- [Work to be completed] Write the entries again exactly, with no line missing.

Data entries
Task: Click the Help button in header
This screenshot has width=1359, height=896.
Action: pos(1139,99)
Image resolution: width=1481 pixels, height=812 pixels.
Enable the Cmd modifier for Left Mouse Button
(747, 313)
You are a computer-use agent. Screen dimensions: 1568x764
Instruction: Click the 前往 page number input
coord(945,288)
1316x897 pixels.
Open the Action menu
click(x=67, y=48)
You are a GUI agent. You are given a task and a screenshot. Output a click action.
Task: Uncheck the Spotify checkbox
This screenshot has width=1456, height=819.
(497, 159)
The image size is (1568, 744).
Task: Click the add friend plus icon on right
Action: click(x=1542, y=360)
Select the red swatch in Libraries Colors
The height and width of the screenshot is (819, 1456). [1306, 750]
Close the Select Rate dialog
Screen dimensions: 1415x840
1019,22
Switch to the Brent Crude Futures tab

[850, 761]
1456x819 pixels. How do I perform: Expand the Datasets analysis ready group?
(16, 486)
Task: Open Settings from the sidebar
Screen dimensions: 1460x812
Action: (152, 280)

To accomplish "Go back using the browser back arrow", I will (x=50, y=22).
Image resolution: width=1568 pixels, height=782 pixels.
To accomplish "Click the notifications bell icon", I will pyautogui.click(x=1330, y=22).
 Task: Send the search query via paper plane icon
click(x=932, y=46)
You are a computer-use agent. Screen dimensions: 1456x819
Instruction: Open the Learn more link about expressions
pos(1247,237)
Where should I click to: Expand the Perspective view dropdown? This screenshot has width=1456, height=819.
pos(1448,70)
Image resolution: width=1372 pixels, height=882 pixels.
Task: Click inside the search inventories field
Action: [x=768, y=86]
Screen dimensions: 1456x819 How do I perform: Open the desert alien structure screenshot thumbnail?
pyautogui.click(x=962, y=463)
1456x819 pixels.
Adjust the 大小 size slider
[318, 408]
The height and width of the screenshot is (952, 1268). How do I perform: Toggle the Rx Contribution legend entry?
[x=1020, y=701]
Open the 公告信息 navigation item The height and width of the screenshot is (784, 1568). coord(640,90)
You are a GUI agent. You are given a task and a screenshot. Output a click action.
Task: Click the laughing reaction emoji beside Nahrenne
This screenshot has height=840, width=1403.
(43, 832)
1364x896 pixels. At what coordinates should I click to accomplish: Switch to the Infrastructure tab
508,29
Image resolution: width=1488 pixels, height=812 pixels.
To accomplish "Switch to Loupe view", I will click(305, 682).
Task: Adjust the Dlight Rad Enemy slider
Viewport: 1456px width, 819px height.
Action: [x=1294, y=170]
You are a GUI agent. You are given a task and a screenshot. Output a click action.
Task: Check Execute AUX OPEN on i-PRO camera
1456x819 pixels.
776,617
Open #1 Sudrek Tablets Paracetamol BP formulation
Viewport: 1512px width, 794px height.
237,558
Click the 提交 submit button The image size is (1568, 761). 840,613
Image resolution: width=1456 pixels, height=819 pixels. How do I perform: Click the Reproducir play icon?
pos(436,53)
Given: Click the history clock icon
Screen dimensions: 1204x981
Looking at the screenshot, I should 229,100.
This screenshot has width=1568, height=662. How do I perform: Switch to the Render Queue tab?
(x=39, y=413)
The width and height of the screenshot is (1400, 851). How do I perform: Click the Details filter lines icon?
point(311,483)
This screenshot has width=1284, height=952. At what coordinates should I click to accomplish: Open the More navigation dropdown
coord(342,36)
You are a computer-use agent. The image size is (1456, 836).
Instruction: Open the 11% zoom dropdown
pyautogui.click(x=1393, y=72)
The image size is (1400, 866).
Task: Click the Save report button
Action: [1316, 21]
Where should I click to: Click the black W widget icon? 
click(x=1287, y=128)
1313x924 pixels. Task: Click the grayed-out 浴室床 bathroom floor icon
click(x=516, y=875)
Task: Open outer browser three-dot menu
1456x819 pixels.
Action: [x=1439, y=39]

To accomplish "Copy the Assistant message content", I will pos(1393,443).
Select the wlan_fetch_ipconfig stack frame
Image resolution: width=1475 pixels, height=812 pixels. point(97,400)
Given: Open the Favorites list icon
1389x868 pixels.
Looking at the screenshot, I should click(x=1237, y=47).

- [Answer space]
Task: Click the Help button in header
This screenshot has width=1359, height=896.
Action: pos(1139,99)
Image resolution: width=1481 pixels, height=812 pixels.
Enable the Cmd modifier for Left Mouse Button
(747, 313)
You are a computer-use agent. Screen dimensions: 1568x764
Instruction: Click the 前往 page number input
coord(945,288)
1316x897 pixels.
Open the Action menu
click(x=67, y=48)
You are a GUI agent. You are given a task and a screenshot. Output a click action.
Task: Uncheck the Spotify checkbox
This screenshot has width=1456, height=819.
(497, 159)
The image size is (1568, 744).
Task: Click the add friend plus icon on right
Action: click(x=1542, y=360)
Select the red swatch in Libraries Colors
The height and width of the screenshot is (819, 1456). [1306, 750]
Close the Select Rate dialog
Screen dimensions: 1415x840
1019,22
Switch to the Brent Crude Futures tab

[850, 761]
1456x819 pixels. How do I perform: Expand the Datasets analysis ready group?
(16, 486)
Task: Open Settings from the sidebar
Screen dimensions: 1460x812
Action: (152, 280)

To accomplish "Go back using the browser back arrow", I will (x=50, y=22).
Image resolution: width=1568 pixels, height=782 pixels.
To accomplish "Click the notifications bell icon", I will pyautogui.click(x=1330, y=22).
 Task: Send the search query via paper plane icon
click(x=932, y=46)
You are a computer-use agent. Screen dimensions: 1456x819
Instruction: Open the Learn more link about expressions
pos(1247,237)
Where should I click to: Expand the Perspective view dropdown? This screenshot has width=1456, height=819.
pos(1448,70)
Image resolution: width=1372 pixels, height=882 pixels.
Task: Click inside the search inventories field
Action: [x=768, y=86]
Screen dimensions: 1456x819 How do I perform: Open the desert alien structure screenshot thumbnail?
pyautogui.click(x=962, y=463)
1456x819 pixels.
Adjust the 大小 size slider
[318, 408]
The height and width of the screenshot is (952, 1268). How do I perform: Toggle the Rx Contribution legend entry?
[x=1020, y=701]
Open the 公告信息 navigation item The height and width of the screenshot is (784, 1568). coord(640,90)
You are a GUI agent. You are given a task and a screenshot. Output a click action.
Task: Click the laughing reaction emoji beside Nahrenne
This screenshot has height=840, width=1403.
(43, 832)
1364x896 pixels. At what coordinates should I click to accomplish: Switch to the Infrastructure tab
508,29
Image resolution: width=1488 pixels, height=812 pixels.
To accomplish "Switch to Loupe view", I will click(305, 682).
Task: Adjust the Dlight Rad Enemy slider
Viewport: 1456px width, 819px height.
Action: [x=1294, y=170]
You are a GUI agent. You are given a task and a screenshot. Output a click action.
Task: Check Execute AUX OPEN on i-PRO camera
1456x819 pixels.
776,617
Open #1 Sudrek Tablets Paracetamol BP formulation
Viewport: 1512px width, 794px height.
237,558
Click the 提交 submit button The image size is (1568, 761). 840,613
Image resolution: width=1456 pixels, height=819 pixels. How do I perform: Click the Reproducir play icon?
pos(436,53)
Given: Click the history clock icon
Screen dimensions: 1204x981
Looking at the screenshot, I should 229,100.
This screenshot has width=1568, height=662. How do I perform: Switch to the Render Queue tab?
(x=39, y=413)
The width and height of the screenshot is (1400, 851). How do I perform: Click the Details filter lines icon?
point(311,483)
This screenshot has width=1284, height=952. At what coordinates should I click to accomplish: Open the More navigation dropdown
coord(342,36)
You are a computer-use agent. The image size is (1456, 836).
Instruction: Open the 11% zoom dropdown
pyautogui.click(x=1393, y=72)
The image size is (1400, 866).
Task: Click the Save report button
Action: [1316, 21]
Where should I click to: Click the black W widget icon? 
click(x=1287, y=128)
1313x924 pixels. Task: Click the grayed-out 浴室床 bathroom floor icon
click(x=516, y=875)
Task: Open outer browser three-dot menu
1456x819 pixels.
Action: [x=1439, y=39]

To accomplish "Copy the Assistant message content", I will pos(1393,443).
Select the wlan_fetch_ipconfig stack frame
Image resolution: width=1475 pixels, height=812 pixels. point(97,400)
Given: Open the Favorites list icon
1389x868 pixels.
Looking at the screenshot, I should click(x=1237, y=47).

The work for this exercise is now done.